───── Information given

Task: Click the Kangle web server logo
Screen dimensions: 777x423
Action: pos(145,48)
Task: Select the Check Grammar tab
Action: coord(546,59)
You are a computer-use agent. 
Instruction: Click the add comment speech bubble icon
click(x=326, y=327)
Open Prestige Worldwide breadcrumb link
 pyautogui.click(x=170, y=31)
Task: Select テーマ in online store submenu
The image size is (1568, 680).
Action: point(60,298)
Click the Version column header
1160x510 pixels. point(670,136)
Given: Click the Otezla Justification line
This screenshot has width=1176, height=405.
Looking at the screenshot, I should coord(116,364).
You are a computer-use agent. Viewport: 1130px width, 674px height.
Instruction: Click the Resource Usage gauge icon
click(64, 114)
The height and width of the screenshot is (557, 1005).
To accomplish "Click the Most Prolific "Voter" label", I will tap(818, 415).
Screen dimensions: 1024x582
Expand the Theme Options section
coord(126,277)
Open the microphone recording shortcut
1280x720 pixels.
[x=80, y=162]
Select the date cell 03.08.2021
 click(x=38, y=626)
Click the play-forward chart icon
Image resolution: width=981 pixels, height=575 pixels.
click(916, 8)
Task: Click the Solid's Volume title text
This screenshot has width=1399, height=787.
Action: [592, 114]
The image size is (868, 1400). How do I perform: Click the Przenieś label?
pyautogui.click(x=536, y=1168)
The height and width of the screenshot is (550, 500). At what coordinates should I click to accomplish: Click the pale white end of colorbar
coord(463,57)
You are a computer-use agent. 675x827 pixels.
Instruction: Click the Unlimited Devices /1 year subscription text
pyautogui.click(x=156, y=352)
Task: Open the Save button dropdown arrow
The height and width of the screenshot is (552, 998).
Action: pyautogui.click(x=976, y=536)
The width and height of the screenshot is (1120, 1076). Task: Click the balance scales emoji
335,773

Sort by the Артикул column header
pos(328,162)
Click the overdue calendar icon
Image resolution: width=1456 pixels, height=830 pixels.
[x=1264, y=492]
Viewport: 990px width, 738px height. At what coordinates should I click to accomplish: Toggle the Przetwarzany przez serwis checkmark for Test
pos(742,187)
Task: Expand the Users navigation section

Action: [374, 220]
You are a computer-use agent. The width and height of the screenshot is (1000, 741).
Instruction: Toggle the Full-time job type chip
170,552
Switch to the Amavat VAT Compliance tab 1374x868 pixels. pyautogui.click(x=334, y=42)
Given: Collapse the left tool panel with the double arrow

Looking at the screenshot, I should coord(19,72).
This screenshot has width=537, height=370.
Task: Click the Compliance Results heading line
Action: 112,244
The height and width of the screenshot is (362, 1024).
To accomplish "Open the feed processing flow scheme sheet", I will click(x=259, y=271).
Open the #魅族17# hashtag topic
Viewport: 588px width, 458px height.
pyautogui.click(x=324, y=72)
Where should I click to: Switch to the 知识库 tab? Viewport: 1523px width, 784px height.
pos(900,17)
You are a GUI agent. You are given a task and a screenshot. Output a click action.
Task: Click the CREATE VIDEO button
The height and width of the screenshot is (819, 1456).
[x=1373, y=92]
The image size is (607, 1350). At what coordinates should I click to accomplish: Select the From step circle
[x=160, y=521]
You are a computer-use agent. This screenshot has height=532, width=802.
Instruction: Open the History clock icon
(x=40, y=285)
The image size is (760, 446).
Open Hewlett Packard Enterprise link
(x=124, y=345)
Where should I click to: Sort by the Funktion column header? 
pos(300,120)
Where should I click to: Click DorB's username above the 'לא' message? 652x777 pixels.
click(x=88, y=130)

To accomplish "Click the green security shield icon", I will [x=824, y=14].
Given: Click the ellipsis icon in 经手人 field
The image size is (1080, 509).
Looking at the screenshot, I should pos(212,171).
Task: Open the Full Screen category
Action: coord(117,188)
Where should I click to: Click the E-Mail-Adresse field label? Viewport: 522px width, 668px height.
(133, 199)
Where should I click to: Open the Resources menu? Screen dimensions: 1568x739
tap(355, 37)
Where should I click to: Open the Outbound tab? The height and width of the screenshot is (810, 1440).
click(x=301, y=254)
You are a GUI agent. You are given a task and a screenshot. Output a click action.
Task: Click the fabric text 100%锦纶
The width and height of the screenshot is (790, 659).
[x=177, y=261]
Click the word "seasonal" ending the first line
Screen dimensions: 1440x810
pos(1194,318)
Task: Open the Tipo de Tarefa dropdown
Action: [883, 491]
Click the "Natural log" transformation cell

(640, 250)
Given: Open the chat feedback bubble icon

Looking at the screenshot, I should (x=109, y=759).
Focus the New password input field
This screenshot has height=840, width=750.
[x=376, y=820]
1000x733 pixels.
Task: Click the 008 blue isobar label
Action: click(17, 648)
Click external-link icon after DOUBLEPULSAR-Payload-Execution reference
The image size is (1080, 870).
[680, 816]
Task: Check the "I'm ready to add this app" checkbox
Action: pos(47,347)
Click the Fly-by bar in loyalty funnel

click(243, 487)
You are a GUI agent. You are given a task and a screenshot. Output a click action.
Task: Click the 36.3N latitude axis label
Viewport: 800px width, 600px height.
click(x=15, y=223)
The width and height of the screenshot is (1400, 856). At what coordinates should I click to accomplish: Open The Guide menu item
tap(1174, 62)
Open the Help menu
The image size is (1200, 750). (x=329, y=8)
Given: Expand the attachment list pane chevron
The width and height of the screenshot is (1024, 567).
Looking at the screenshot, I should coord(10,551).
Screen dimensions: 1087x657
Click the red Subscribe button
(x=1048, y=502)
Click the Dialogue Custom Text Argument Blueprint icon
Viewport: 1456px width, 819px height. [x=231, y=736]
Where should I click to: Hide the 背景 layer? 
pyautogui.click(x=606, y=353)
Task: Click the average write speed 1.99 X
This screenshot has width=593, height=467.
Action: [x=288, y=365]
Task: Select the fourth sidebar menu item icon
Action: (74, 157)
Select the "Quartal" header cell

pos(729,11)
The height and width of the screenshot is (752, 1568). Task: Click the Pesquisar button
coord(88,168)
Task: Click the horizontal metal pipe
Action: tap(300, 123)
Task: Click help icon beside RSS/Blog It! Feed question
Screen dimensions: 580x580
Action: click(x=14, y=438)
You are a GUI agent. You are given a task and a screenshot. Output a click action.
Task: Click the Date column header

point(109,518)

──────────

▶ [Work instruction]
Faithfully reproduce all of the records, character for character.

▶ [Exercise output]
Task: Click the Kangle web server logo
Screen dimensions: 777x423
Action: pos(145,48)
Task: Select the Check Grammar tab
Action: coord(546,59)
You are a computer-use agent. 
Instruction: Click the add comment speech bubble icon
click(x=326, y=327)
Open Prestige Worldwide breadcrumb link
 pyautogui.click(x=170, y=31)
Task: Select テーマ in online store submenu
The image size is (1568, 680).
Action: point(60,298)
Click the Version column header
1160x510 pixels. point(670,136)
Given: Click the Otezla Justification line
This screenshot has width=1176, height=405.
Looking at the screenshot, I should coord(116,364).
You are a computer-use agent. Viewport: 1130px width, 674px height.
Instruction: Click the Resource Usage gauge icon
click(64, 114)
The height and width of the screenshot is (557, 1005).
To accomplish "Click the Most Prolific "Voter" label", I will tap(818, 415).
Screen dimensions: 1024x582
Expand the Theme Options section
coord(126,277)
Open the microphone recording shortcut
1280x720 pixels.
[x=80, y=162]
Select the date cell 03.08.2021
 click(x=38, y=626)
Click the play-forward chart icon
Image resolution: width=981 pixels, height=575 pixels.
click(916, 8)
Task: Click the Solid's Volume title text
This screenshot has width=1399, height=787.
Action: [592, 114]
The image size is (868, 1400). How do I perform: Click the Przenieś label?
pyautogui.click(x=536, y=1168)
The height and width of the screenshot is (550, 500). At what coordinates should I click to accomplish: Click the pale white end of colorbar
coord(463,57)
You are a computer-use agent. 675x827 pixels.
Instruction: Click the Unlimited Devices /1 year subscription text
pyautogui.click(x=156, y=352)
Task: Open the Save button dropdown arrow
The height and width of the screenshot is (552, 998).
Action: pyautogui.click(x=976, y=536)
The width and height of the screenshot is (1120, 1076). Task: Click the balance scales emoji
335,773

Sort by the Артикул column header
pos(328,162)
Click the overdue calendar icon
Image resolution: width=1456 pixels, height=830 pixels.
[x=1264, y=492]
Viewport: 990px width, 738px height. At what coordinates should I click to accomplish: Toggle the Przetwarzany przez serwis checkmark for Test
pos(742,187)
Task: Expand the Users navigation section

Action: [374, 220]
You are a computer-use agent. The width and height of the screenshot is (1000, 741).
Instruction: Toggle the Full-time job type chip
170,552
Switch to the Amavat VAT Compliance tab 1374x868 pixels. pyautogui.click(x=334, y=42)
Given: Collapse the left tool panel with the double arrow

Looking at the screenshot, I should coord(19,72).
This screenshot has width=537, height=370.
Task: Click the Compliance Results heading line
Action: 112,244
The height and width of the screenshot is (362, 1024).
To accomplish "Open the feed processing flow scheme sheet", I will click(x=259, y=271).
Open the #魅族17# hashtag topic
Viewport: 588px width, 458px height.
pyautogui.click(x=324, y=72)
Where should I click to: Switch to the 知识库 tab? Viewport: 1523px width, 784px height.
pos(900,17)
You are a GUI agent. You are given a task and a screenshot. Output a click action.
Task: Click the CREATE VIDEO button
The height and width of the screenshot is (819, 1456).
[x=1373, y=92]
The image size is (607, 1350). At what coordinates should I click to accomplish: Select the From step circle
[x=160, y=521]
You are a computer-use agent. This screenshot has height=532, width=802.
Instruction: Open the History clock icon
(x=40, y=285)
The image size is (760, 446).
Open Hewlett Packard Enterprise link
(x=124, y=345)
Where should I click to: Sort by the Funktion column header? 
pos(300,120)
Where should I click to: Click DorB's username above the 'לא' message? 652x777 pixels.
click(x=88, y=130)

To accomplish "Click the green security shield icon", I will [x=824, y=14].
Given: Click the ellipsis icon in 经手人 field
The image size is (1080, 509).
Looking at the screenshot, I should pos(212,171).
Task: Open the Full Screen category
Action: coord(117,188)
Where should I click to: Click the E-Mail-Adresse field label? Viewport: 522px width, 668px height.
(133, 199)
Where should I click to: Open the Resources menu? Screen dimensions: 1568x739
tap(355, 37)
Where should I click to: Open the Outbound tab? The height and width of the screenshot is (810, 1440).
click(x=301, y=254)
You are a GUI agent. You are given a task and a screenshot. Output a click action.
Task: Click the fabric text 100%锦纶
The width and height of the screenshot is (790, 659).
[x=177, y=261]
Click the word "seasonal" ending the first line
Screen dimensions: 1440x810
pos(1194,318)
Task: Open the Tipo de Tarefa dropdown
Action: [883, 491]
Click the "Natural log" transformation cell

(640, 250)
Given: Open the chat feedback bubble icon

Looking at the screenshot, I should (x=109, y=759).
Focus the New password input field
This screenshot has height=840, width=750.
[x=376, y=820]
1000x733 pixels.
Task: Click the 008 blue isobar label
Action: click(17, 648)
Click external-link icon after DOUBLEPULSAR-Payload-Execution reference
The image size is (1080, 870).
[680, 816]
Task: Check the "I'm ready to add this app" checkbox
Action: pos(47,347)
Click the Fly-by bar in loyalty funnel

click(243, 487)
You are a GUI agent. You are given a task and a screenshot. Output a click action.
Task: Click the 36.3N latitude axis label
Viewport: 800px width, 600px height.
click(x=15, y=223)
The width and height of the screenshot is (1400, 856). At what coordinates should I click to accomplish: Open The Guide menu item
tap(1174, 62)
Open the Help menu
The image size is (1200, 750). (x=329, y=8)
Given: Expand the attachment list pane chevron
The width and height of the screenshot is (1024, 567).
Looking at the screenshot, I should coord(10,551).
Screen dimensions: 1087x657
Click the red Subscribe button
(x=1048, y=502)
Click the Dialogue Custom Text Argument Blueprint icon
Viewport: 1456px width, 819px height. [x=231, y=736]
Where should I click to: Hide the 背景 layer? 
pyautogui.click(x=606, y=353)
Task: Click the average write speed 1.99 X
This screenshot has width=593, height=467.
Action: [x=288, y=365]
Task: Select the fourth sidebar menu item icon
Action: (74, 157)
Select the "Quartal" header cell

pos(729,11)
The height and width of the screenshot is (752, 1568). Task: Click the Pesquisar button
coord(88,168)
Task: Click the horizontal metal pipe
Action: tap(300, 123)
Task: Click help icon beside RSS/Blog It! Feed question
Screen dimensions: 580x580
Action: click(x=14, y=438)
You are a GUI agent. You are given a task and a screenshot. Output a click action.
Task: Click the Date column header

point(109,518)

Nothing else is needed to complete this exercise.